There have been a lot of small changes this week:
- Tweaked some VS settings to make my debug builds a bit more like my publish builds, and suddenly VS’s profiler shows me slow-down on a per-line basis. Not sure what I did, but I like it!
- Fluid dynamics uses a compute shader. It spreads out pretty nicely. Very similar results to the CPU-based build from last week, but a LOT faster.
- Cordex got a new Voxel model, closer to what I had in mind (but still not quite there yet). There’s some Easter eggs hidden in the model that may amuse people. Improved the spaceship texturing.
- Emphasize z-based lighting more, after cleaning up the lighting code and wrestling a bit with sun angles.
- Added a cache to the code that builds composite voxel model lists for on-screen entities. It’s a LOT faster now. I’d noticed a slowdown when I added a few hundred NPCs, and that takes care of it.

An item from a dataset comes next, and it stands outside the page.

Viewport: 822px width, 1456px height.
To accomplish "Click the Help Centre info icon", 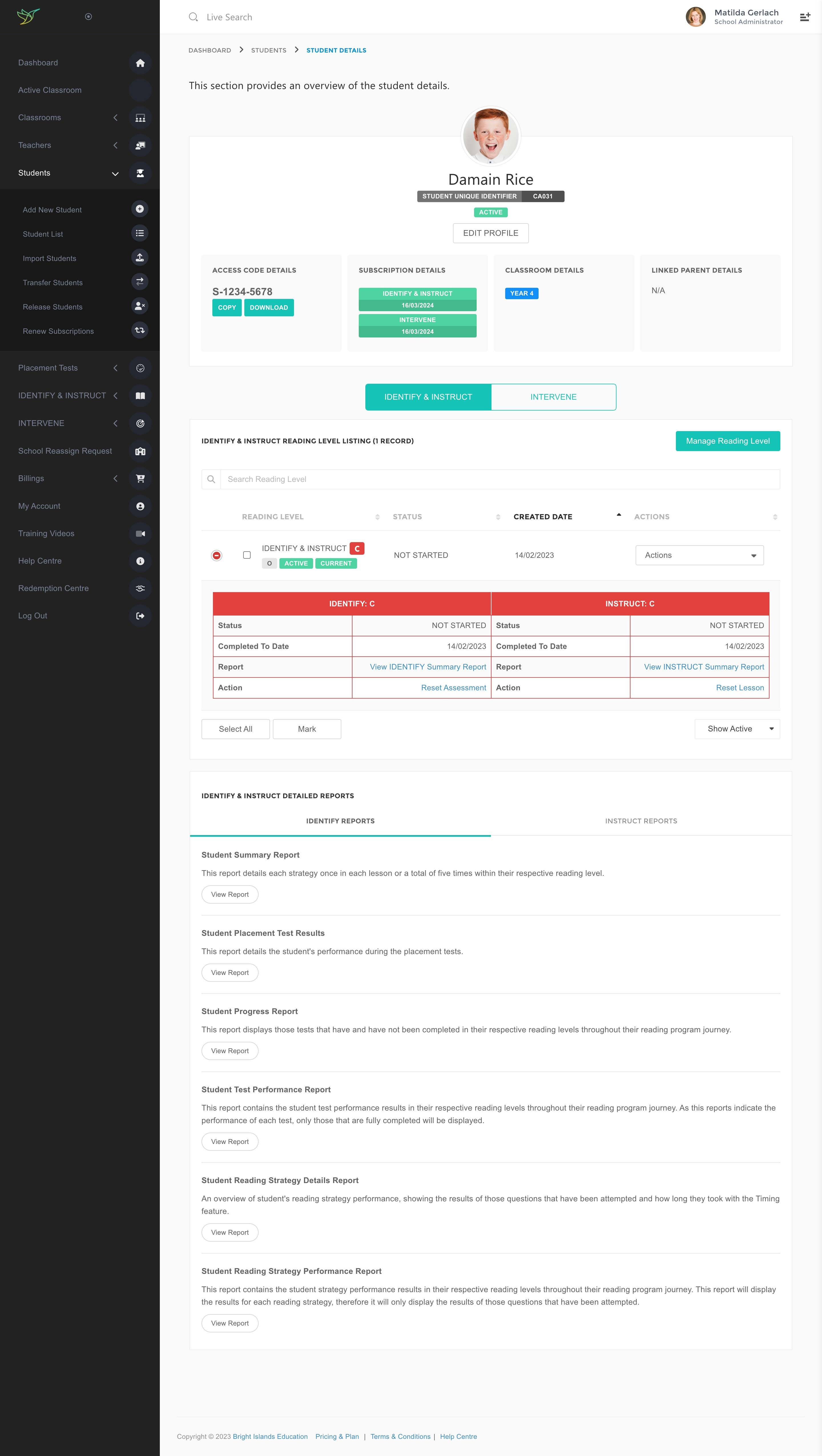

- Fixed tooltip displays of stacks of items. It wasn’t showing the number of items correctly.
- When a settler produces an item, it now properly aquires a quality based on how well they performed the work.
- Relaxed the “1 settler using a workshop at a time” rule; it didn’t make sense to have settlers going on long treks to find wood, and claiming the sawmill the whole time. I really liked what this did to play, so it became a general thing.

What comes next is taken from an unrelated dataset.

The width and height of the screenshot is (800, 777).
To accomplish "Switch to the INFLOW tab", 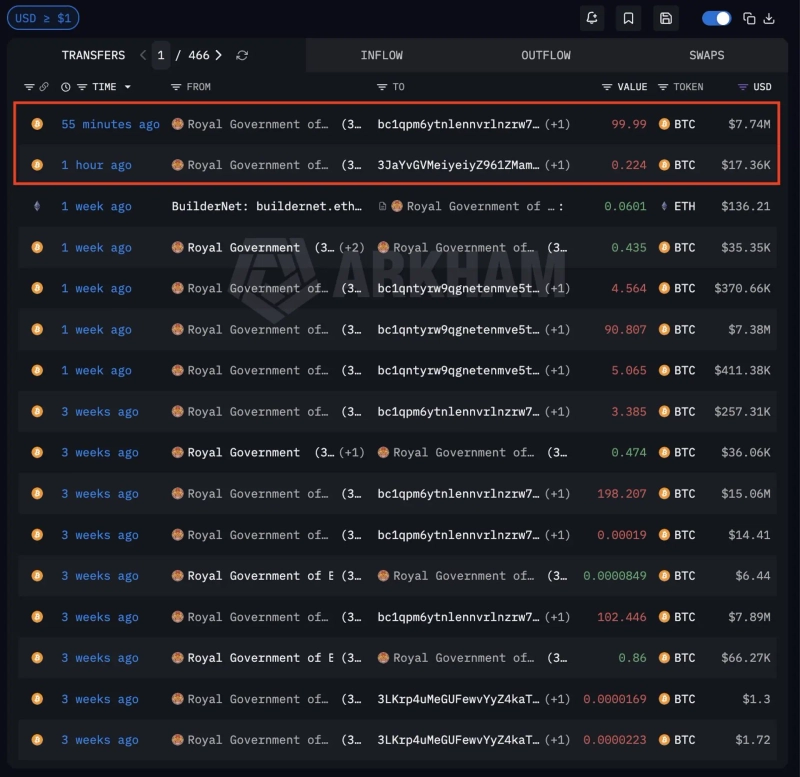I will point(381,55).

- Enabled the visibility system to greyscale areas you can’t see, and not render NPCs in them.
- Fixed ramps leaving holes in the planet.
The first major change is the work order system. To recap a bit, you build workshops with various items (e.g. a carpenter shop requires wood blocks). Workshops have reactions associated with them; these can be automatic (such as making wooden blocks out of wood logs), or manual (you have to request them). A reaction takes 0-n inputs (which can include power), produces 0-n side-effects (such as making smoke), and produces 0-n items. (These are all defined in the raws, so it’s really easy to mod them without touching the C++ code). For example, make wooden bed
takes a wood block
and makes a simple bed
. There are hundreds of these.
When you want to make an item, you either use the menu to select Workflow or press W. You now get a screen that uses my global UI code. The first tab shows you jobs that are queued up (and lets you cancel them). The second tab shows you everything you can currently make (with a text filter for search) and lets you add jobs. The final tab lets you select a “keep in stock” number for each thing you know how to do; a system periodically checks inventory and automatically adds jobs if you don’t have the required number of things. For example, if you always want to have 5 simple beds in stock, you could find “Make Simple Bed” in the list and up the “in stock” number to 5; your settlers will then try to keep 5 beds in stock. (Beds are an item, that when built becomes a building; deploying a bed removes it from the inventory count). This is very much a quality of life enhancement, and takes a lot of the tedium away from stock control.
The second major change is to the stockpile system. Now that you can easily have lots of items, it makes sense to be able to manage them! For now, the stockpile system is simple and a bit of a GUI monster - it needs a lot of work. You can create stockpiles, click buttons for what they hold and click on the map (or use the keyboard) to assign tiles. Tiles are rendered with a stockpile background, and settlers will move appropriate items to the stockpile. It’s a good start, but there’s a lot more to do to model the supply chain complexity I want!